● **Page excerpt**:
• • • •

- Born: January 23, 1946
- Died: June 30, 2014 (aged 68) Donetsk, Ukraine
- Resting place: Troyekurovskoye Cemetery
- Occupation: Camera operator
- Years active: 40 years
- Employer: Channel One Russia

= Death of Anatoly Klyan =

2014 incident in Donetsk, Ukraine

On 30 June 2014, Anatoly Klyan, a Russian Channel One cameraman, was shot and fatally injured while traveling in a bus in Donetsk, Ukraine during the 2014 pro-Russian unrest and evidence of a violation of the cease-fire agreement.

== Background ==
Amidst the War in Donbas, a group pro-Russian separatists organized a trip of civilians and journalists to a Ukrainian military base near the village of Avdiivka, north of Donetsk. The civilians included many mothers of Ukrainian soldiers, who were reportedly making the trip with the hope of bringing their sons home. According to Forbes-Russia and Ekho Moskvy, the separatists had told journalists that they had negotiated the surrender of a Ukrainian army unit, and invited the journalists to film soldiers being greeted by their mothers.

== Personal life ==
Anatoly Klyan (Анатолий Сергеевич Клян, born 23 January 1946) was from Russia. He was an experienced cameraman for the Russian Channel One who had covered many conflicts in areas such as Nicaragua, Yugoslavia, Angola, Mongolia, and Chechnya. Klyan worked for Channel One Russia (Pervy Kanal). He was 68 years old and had worked in journalism for 40 years when his death occurred.

== Death ==
Late in the evening of Sunday 29 June, as the bus approached the military base, it came under gunfire. Klyan was shot in the stomach, but he continued to film on the bus until he told his colleagues that he could no longer carry the camera. The bus then turned around and drove a few hundred meters away before stopping. The bus driver, who was wearing camouflage, had also been shot in the neck.

• • • •

● **Given information**:

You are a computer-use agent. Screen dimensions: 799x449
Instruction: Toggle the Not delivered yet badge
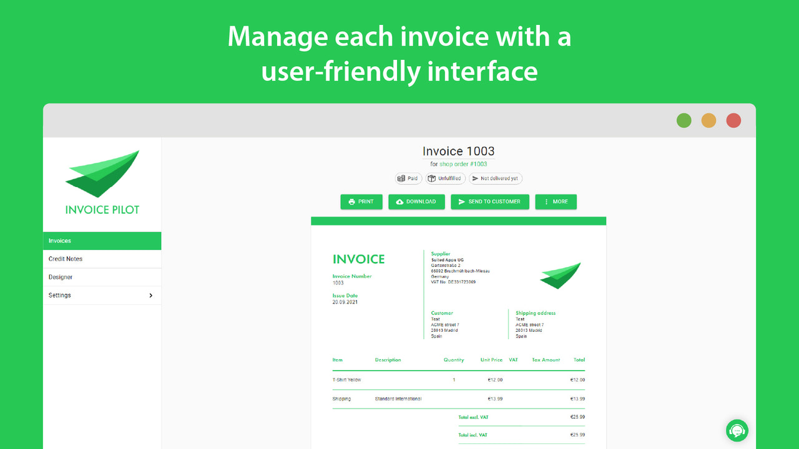(496, 178)
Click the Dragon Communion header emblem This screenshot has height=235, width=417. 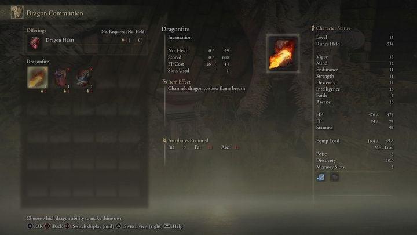click(x=17, y=12)
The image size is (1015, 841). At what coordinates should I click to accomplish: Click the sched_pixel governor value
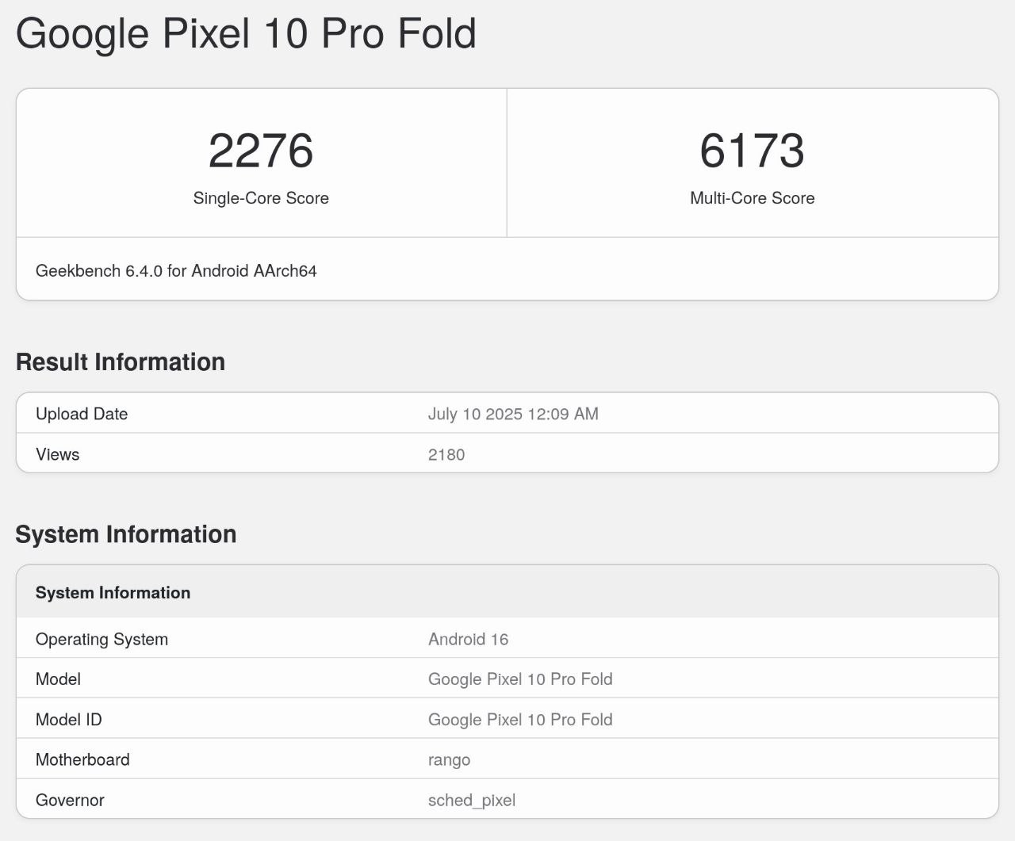click(472, 801)
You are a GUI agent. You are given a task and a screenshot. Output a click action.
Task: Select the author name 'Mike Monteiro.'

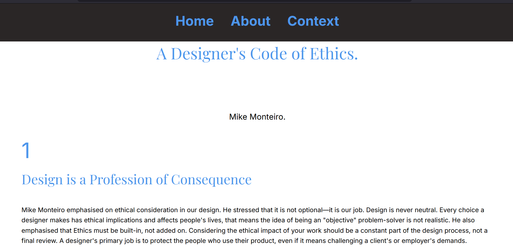pyautogui.click(x=257, y=117)
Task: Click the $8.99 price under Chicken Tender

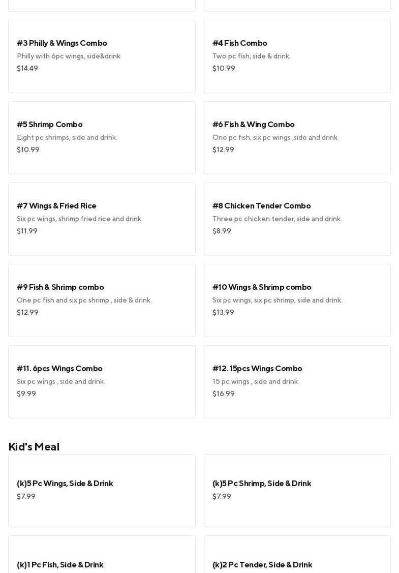Action: pos(222,231)
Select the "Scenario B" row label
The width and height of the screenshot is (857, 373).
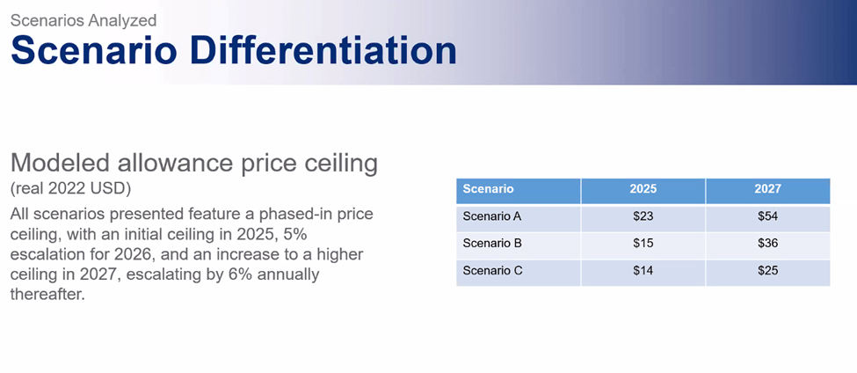[x=492, y=244]

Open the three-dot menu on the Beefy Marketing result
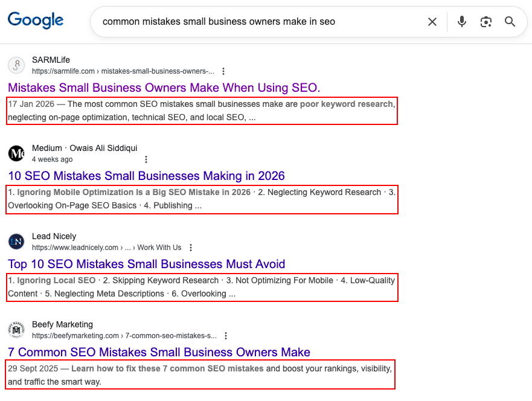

• • • •

● **Exercise 1**:
Using the Anatoly Klyan article, answer these:
(a) In which cemetery is Klyan buried?
(b) Near which village was the Ukrainian military base that the trip was headed to?
(c) Where on his body was Klyan shot?
● **Exercise 2**:
Write the next part of the Anatoly Klyan article, picking up after its last sentence.
Nothing in the records is needed here.

● **Your response 1**:
(a) Troyekurovskoye Cemetery
(b) Avdiivka
(c) In the stomach

● **Your response 2**:
The gunfire continued as the passengers began to leave the bus. Klyan was helped into a passing-by car and taken to a nearby hospital, where he later died from his wounds.

== Aftermath ==
The Russian Foreign Ministry released a statement saying Klyan's death "has again showed convincingly that the security forces of Ukraine clearly do not want to de-escalate the conflict in the east of the country and block the truce instead," and accused Ukraine of deliberately endangering the lives of Russian journalists. Ukrainian prosecutors announced that they would begin an investigation into the incident. Both sides were accused of having violated a 10-day cease-fire, which had been set to expire at 10:00pm the next day.

Klyan was interred at the Troyekurovskoye Cemetery in Moscow with several colleagues who also died in Ukraine in 2014 while reporting. The other journalists buried there are Andrey Stenin, Igor Kornelyuk, and Anton Voloshin. Klyan's death was part of a series of journalist deaths in Ukraine. He was the fifth journalist that was killed in the region in 2014. VGTRK lost two journalists and a technician in another incident in Luhansk on June 17.

Klyan's death, along with other journalists in Ukraine, caused anger in Moscow, as Moscow has condemned the attacks on it journalists there. Klyan's death also was part of a violation of the Ukrainian-declared ceasefire. Ukrainian soldiers were blamed by the Russian foreign ministry for the attack that occurred. The Russian foreign ministry demanded an investigation into the assault and attack. They demanded a punishment for the ones responsible for everything that happened.

Irina Bokova, director-general of UNESCO, said, "I condemn the murder of Anatoly Klyan. I call on the authorities to conduct an investigation into the murder and bring to account those responsible.
Journalists covering events in Ukraine must have an opportunity to fulfill their professional duty, which is to provide citizens with unbiased information and promote news-based discussions without any fear for their own lives."

According to a BBC News analysis by Stephen Ennis Klyan's employer has in its reports about Ukraine "sought to further demonise and dehumanise the Ukrainian army".